Deadlines pass for city youth programs

With applications due last week, Elm City students are turning to two city youth programs, Youth@Work and New Haven Promise, that saw moderate growth over the last year.

While Youth@Work, a program that provides summer and year-round work opportunities for 14 to 21-year-old New Haven youth, received a comparable number of applications to past years, the range of work sites participating in the program saw an unprecedented rise in 2013. New Haven Promise, a full-tuition college scholarship for city students, is still in the process of counting applications — which appear to have increased over the last year, said New Haven Promise Executive Director Patricia Melton ’82 — and administrators said they expect to report a preliminary number of Promise scholars next week.

Youth@Work received approximately 1,000 applications, according to Gwendolyn Williams, the program manager with the city’s youth services department. The program hopes to provide about 650-700 jobs this year, said Tomi Veale, the acting youth services director and the Youth@Work program coordinator, across the approximately 70-80 work sites that Williams said participate in Youth@Work. Though in the past, no more than five businesses a year have joined the program, this year, Youth@Work partnered with 14 new job sites.

Yale University stopped contributing financially to Youth@Work after the summer of 2010 and has never volunteered as a job site, Veale said, but she added that Yale-New Haven Hospital contributes to the program and serves as a job site.

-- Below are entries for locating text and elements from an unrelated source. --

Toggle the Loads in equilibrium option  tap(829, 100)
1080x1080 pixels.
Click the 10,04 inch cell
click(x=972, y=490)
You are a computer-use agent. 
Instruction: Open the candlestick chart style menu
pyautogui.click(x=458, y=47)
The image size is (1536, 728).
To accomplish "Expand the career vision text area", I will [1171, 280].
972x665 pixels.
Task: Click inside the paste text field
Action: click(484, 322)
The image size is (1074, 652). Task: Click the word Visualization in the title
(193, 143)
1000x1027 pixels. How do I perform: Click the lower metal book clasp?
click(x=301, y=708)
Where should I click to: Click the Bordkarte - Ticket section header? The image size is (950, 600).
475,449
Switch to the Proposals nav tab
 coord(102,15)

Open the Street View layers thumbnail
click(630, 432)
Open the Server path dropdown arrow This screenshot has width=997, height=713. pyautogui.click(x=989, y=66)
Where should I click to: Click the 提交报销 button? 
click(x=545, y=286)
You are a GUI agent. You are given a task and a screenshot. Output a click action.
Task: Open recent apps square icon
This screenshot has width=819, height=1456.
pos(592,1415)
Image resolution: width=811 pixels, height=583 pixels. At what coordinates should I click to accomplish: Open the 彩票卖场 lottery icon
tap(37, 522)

Program directors were not critical of Yale’s lack of involvement. Williams cited Yale’s donation of facilities and partnership with other youth programs as evidence of their support for New Haven youth initiatives. She added that Yale’s decision to stop contributing to the program is “not out of the ordinary because each year the dynamics change.” Michael Morand ’87 DIV ’93, Yale’s deputy chief communications officer, could not be reached for comment.

New Haven Promise, which is funded by Yale, is in the process of figuring out how many students will qualify for this year’s scholarship. Promise officials are currently verifying the applicants’ GPAs, residencies and other relevant criteria, and officials expect to release preliminary numbers of qualified students in approximately one week, Melton said. She added that students will not know for certain if they qualify until the school year is over because they are required to maintain a 3.0 GPA through senior year.